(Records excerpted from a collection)

---+---

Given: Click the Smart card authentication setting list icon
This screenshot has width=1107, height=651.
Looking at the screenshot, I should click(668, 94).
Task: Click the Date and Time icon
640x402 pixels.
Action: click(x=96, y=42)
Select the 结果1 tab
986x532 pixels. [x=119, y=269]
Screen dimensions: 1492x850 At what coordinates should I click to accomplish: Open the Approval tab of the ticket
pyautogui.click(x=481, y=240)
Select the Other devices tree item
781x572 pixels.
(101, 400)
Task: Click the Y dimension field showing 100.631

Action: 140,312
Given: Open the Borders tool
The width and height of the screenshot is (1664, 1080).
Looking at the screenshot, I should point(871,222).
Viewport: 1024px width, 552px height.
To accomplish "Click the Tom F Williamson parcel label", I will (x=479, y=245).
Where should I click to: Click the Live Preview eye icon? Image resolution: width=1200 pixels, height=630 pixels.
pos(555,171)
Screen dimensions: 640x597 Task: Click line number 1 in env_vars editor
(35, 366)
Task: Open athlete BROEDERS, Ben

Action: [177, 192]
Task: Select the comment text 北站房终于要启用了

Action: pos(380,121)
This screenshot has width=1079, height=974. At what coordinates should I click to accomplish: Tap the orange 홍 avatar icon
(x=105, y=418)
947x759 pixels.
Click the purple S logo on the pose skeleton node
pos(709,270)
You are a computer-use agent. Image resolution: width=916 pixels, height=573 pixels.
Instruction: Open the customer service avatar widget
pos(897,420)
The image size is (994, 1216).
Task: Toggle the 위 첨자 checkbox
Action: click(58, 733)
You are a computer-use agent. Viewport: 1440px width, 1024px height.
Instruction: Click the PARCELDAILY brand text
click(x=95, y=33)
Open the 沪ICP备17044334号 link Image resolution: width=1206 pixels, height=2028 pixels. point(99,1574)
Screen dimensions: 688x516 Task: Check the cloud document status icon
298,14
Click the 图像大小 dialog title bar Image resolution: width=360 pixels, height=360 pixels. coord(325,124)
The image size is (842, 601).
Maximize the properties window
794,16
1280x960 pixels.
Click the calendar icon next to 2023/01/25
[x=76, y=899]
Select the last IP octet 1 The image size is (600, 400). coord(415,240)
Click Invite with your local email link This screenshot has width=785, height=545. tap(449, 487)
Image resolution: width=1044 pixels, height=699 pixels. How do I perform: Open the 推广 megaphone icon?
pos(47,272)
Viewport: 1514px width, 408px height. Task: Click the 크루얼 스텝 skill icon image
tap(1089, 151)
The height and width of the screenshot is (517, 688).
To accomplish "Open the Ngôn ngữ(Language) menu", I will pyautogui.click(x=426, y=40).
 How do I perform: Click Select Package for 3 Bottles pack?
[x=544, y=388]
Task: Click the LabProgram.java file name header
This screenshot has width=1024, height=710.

---+---

#### Exercise goal:
The records above should be reproduced in full, exactly as they read.

#### Response for this exercise:
Given: Click the Smart card authentication setting list icon
This screenshot has width=1107, height=651.
Looking at the screenshot, I should click(668, 94).
Task: Click the Date and Time icon
640x402 pixels.
Action: click(x=96, y=42)
Select the 结果1 tab
986x532 pixels. [x=119, y=269]
Screen dimensions: 1492x850 At what coordinates should I click to accomplish: Open the Approval tab of the ticket
pyautogui.click(x=481, y=240)
Select the Other devices tree item
781x572 pixels.
(101, 400)
Task: Click the Y dimension field showing 100.631

Action: 140,312
Given: Open the Borders tool
The width and height of the screenshot is (1664, 1080).
Looking at the screenshot, I should point(871,222).
Viewport: 1024px width, 552px height.
To accomplish "Click the Tom F Williamson parcel label", I will (x=479, y=245).
Where should I click to: Click the Live Preview eye icon? Image resolution: width=1200 pixels, height=630 pixels.
pos(555,171)
Screen dimensions: 640x597 Task: Click line number 1 in env_vars editor
(35, 366)
Task: Open athlete BROEDERS, Ben

Action: [177, 192]
Task: Select the comment text 北站房终于要启用了

Action: pos(380,121)
This screenshot has width=1079, height=974. At what coordinates should I click to accomplish: Tap the orange 홍 avatar icon
(x=105, y=418)
947x759 pixels.
Click the purple S logo on the pose skeleton node
pos(709,270)
You are a computer-use agent. Image resolution: width=916 pixels, height=573 pixels.
Instruction: Open the customer service avatar widget
pos(897,420)
The image size is (994, 1216).
Task: Toggle the 위 첨자 checkbox
Action: click(58, 733)
You are a computer-use agent. Viewport: 1440px width, 1024px height.
Instruction: Click the PARCELDAILY brand text
click(x=95, y=33)
Open the 沪ICP备17044334号 link Image resolution: width=1206 pixels, height=2028 pixels. point(99,1574)
Screen dimensions: 688x516 Task: Check the cloud document status icon
298,14
Click the 图像大小 dialog title bar Image resolution: width=360 pixels, height=360 pixels. coord(325,124)
The image size is (842, 601).
Maximize the properties window
794,16
1280x960 pixels.
Click the calendar icon next to 2023/01/25
[x=76, y=899]
Select the last IP octet 1 The image size is (600, 400). coord(415,240)
Click Invite with your local email link This screenshot has width=785, height=545. tap(449, 487)
Image resolution: width=1044 pixels, height=699 pixels. How do I perform: Open the 推广 megaphone icon?
pos(47,272)
Viewport: 1514px width, 408px height. Task: Click the 크루얼 스텝 skill icon image
tap(1089, 151)
The height and width of the screenshot is (517, 688).
To accomplish "Open the Ngôn ngữ(Language) menu", I will pyautogui.click(x=426, y=40).
 How do I perform: Click Select Package for 3 Bottles pack?
[x=544, y=388]
Task: Click the LabProgram.java file name header
This screenshot has width=1024, height=710.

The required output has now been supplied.